Anyway, to aid my chances of success in blogging every week and to simplify matters, I am going to post the same blog here as on the Huffington Post.  I have not made the most of the opportunity I was given on that paper, just over a year ago and I have resolved to do so from now on.  Many people dream of blogging for the Huff - I was offered the chance on a plate and perhaps failed to appreciate it sufficiently.

Onwards and upwards. 

By the way, this blog wont be up on the Huff until later tonight or tomorrow, because I have to find a picture to accompany it first.  I need to get on with my latest Work in Progress now, because novels don't get on and write themselves, as I have discovered to my cost...

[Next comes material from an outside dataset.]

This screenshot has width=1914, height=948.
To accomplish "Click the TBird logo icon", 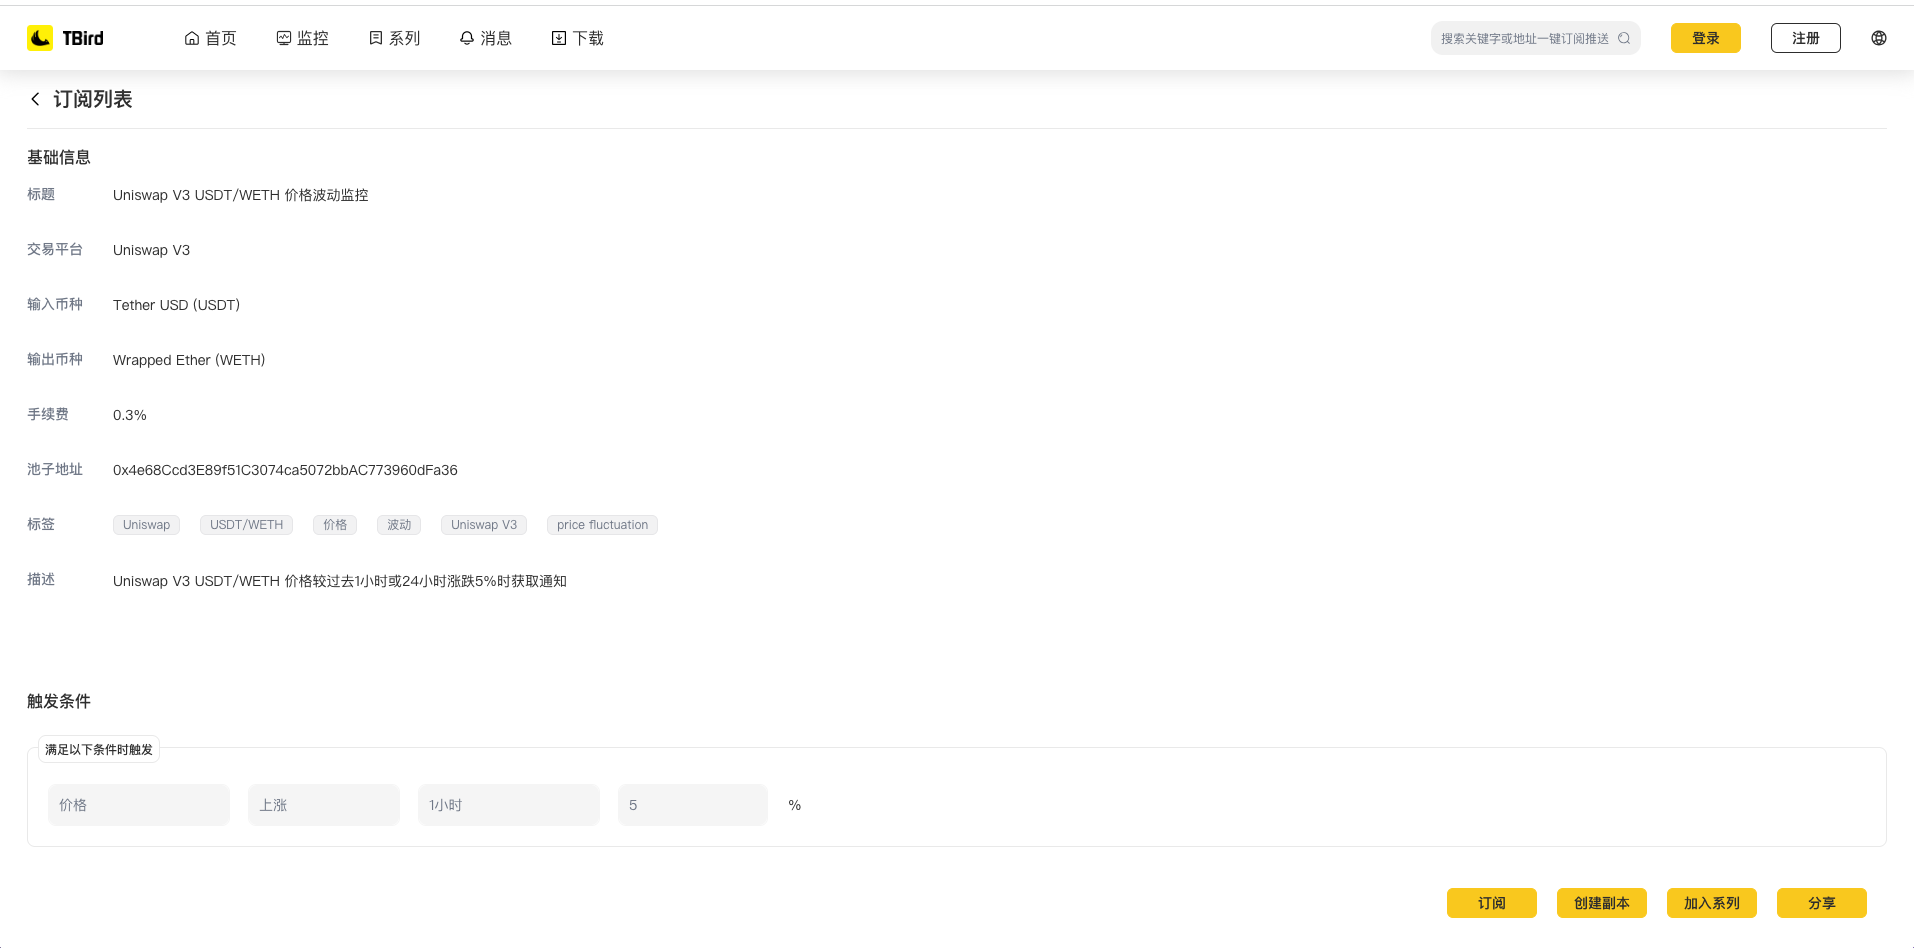I will tap(40, 38).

 So, you saw it here first...  Feel the Fear and Do it Anyway

I am on a constant drive to beat my neuroses.  Sometimes it feels a bit like that game where you hit the crocodiles or frogs or whatever with a hammer – you bash one down then another pops up in a different place, seemingly faster and faster…  Funnily enough I started to write this blog one day last week and then the following day Deborah Ross, one of my favourite columnists in The Times, used the same analogy in that paper and had the correct name for the game too – Whack a Mole. 

So then I was going to edit that bit out of this column because I didn’t want anyone to think I was copying her.  Then I decided that in fact I should go ahead, because I thought of it before she wrote her column and anyway, what does it matter…  You see what I mean?  I am neurotic.  I think about and analyse far too many things, take responsibility for all of it and then anguish unnecessarily. 

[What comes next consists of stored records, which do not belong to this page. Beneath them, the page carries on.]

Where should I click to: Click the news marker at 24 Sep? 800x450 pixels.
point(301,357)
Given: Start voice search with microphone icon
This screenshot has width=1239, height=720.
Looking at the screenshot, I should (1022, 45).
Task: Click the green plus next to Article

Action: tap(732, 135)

Anyway, I am going to keep fighting my neuroses.  Sometimes this is best done by ignoring them (although note that this is pretty hard if, like me, you are in the habit of writing about your various issues and then publishing the said writing).  Some of my difficulties I have to face head on.  I am not sure why, I just feel compelled to.  For example, many people (women especially) have or develop a fear of driving and they, probably sensibly, just take avoidance action – after all, nobody has to get behind the wheel of a car. 

I like driving around town and am grateful to have the use of a car, but I have always been fearful of driving on motorways.  I don’t really need to do any motorway driving these days but every so often I make myself do some anyway, just to prove that I still can.  Even if I am shaking and sweating before the journey (and I always am) I find that the next time is immeasurably easier (as long as I don’t leave it too long between trips). 

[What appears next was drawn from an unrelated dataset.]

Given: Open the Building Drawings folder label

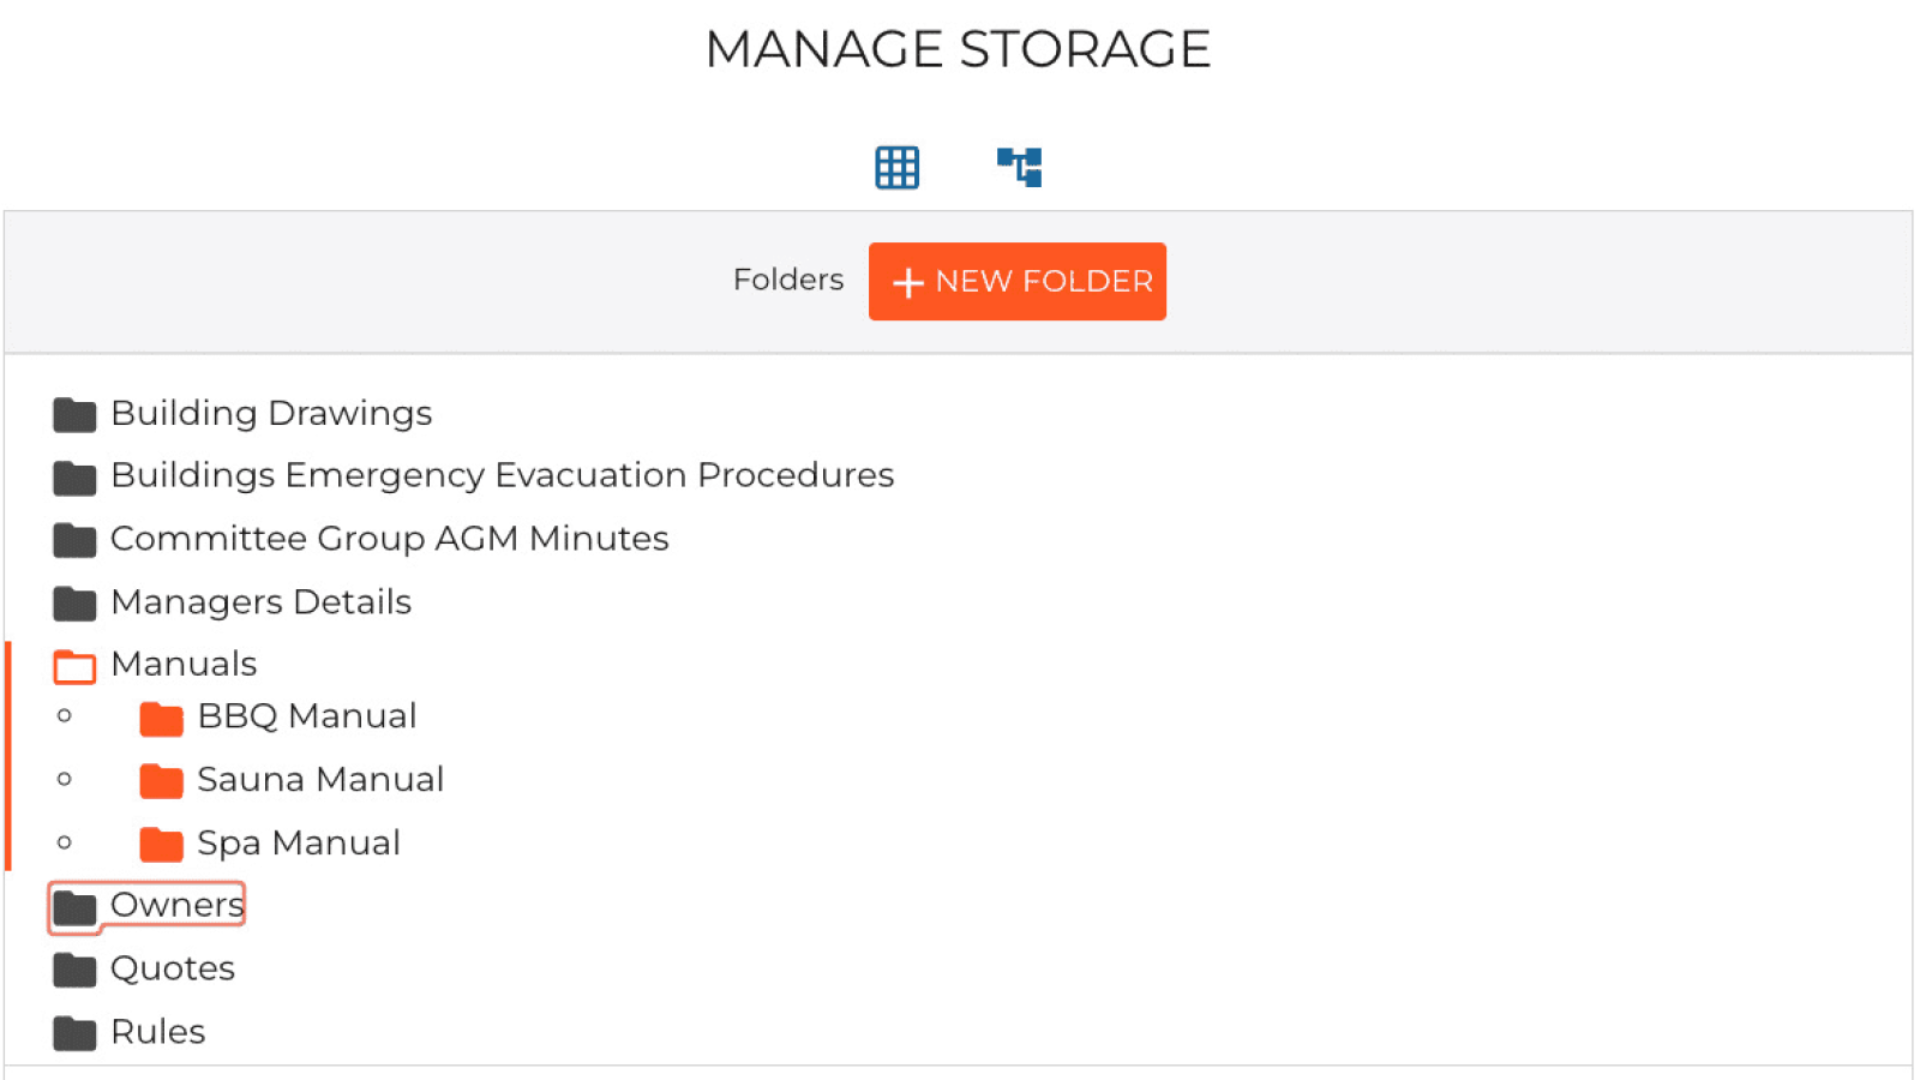Looking at the screenshot, I should pos(271,413).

I won’t list any of my other ‘problems’ just now.  I have done so elsewhere, at length.  I do want to share the good news though, for anyone who is still suffering from various worries, phobias, neuroses or however you want to term them.  As you get older, all sorts of things become easier – from socialising (you tend not to care so much about what other people think of you) to working (you tend not to care so much about what other people think of you) to battling your various fears (you tend not to care so much…etc). 

Basically as you get older, you realise that you are not the only person in the world who worries about things.  Everyone is riddled with insecurities, they just manifest them in different ways, or if they are really lucky, they have learned to overcome their difficulties (I recently re-read M Scott Peck’s The Road Less Travelled and it was brilliant on this subject).

So, my advice is, just get on with life.  Enjoy it.  Tackle things, or choose not to.  Live.  Don’t be shackled by fear.  In fact, feel the fear and do it anyway.  And guess what - I stole the title for this article from the book of the same name by Susan Jeffers.  But – you know – who cares?!   

Happy New Year to everyone by the way.  I hope it brings you all much success and happiness.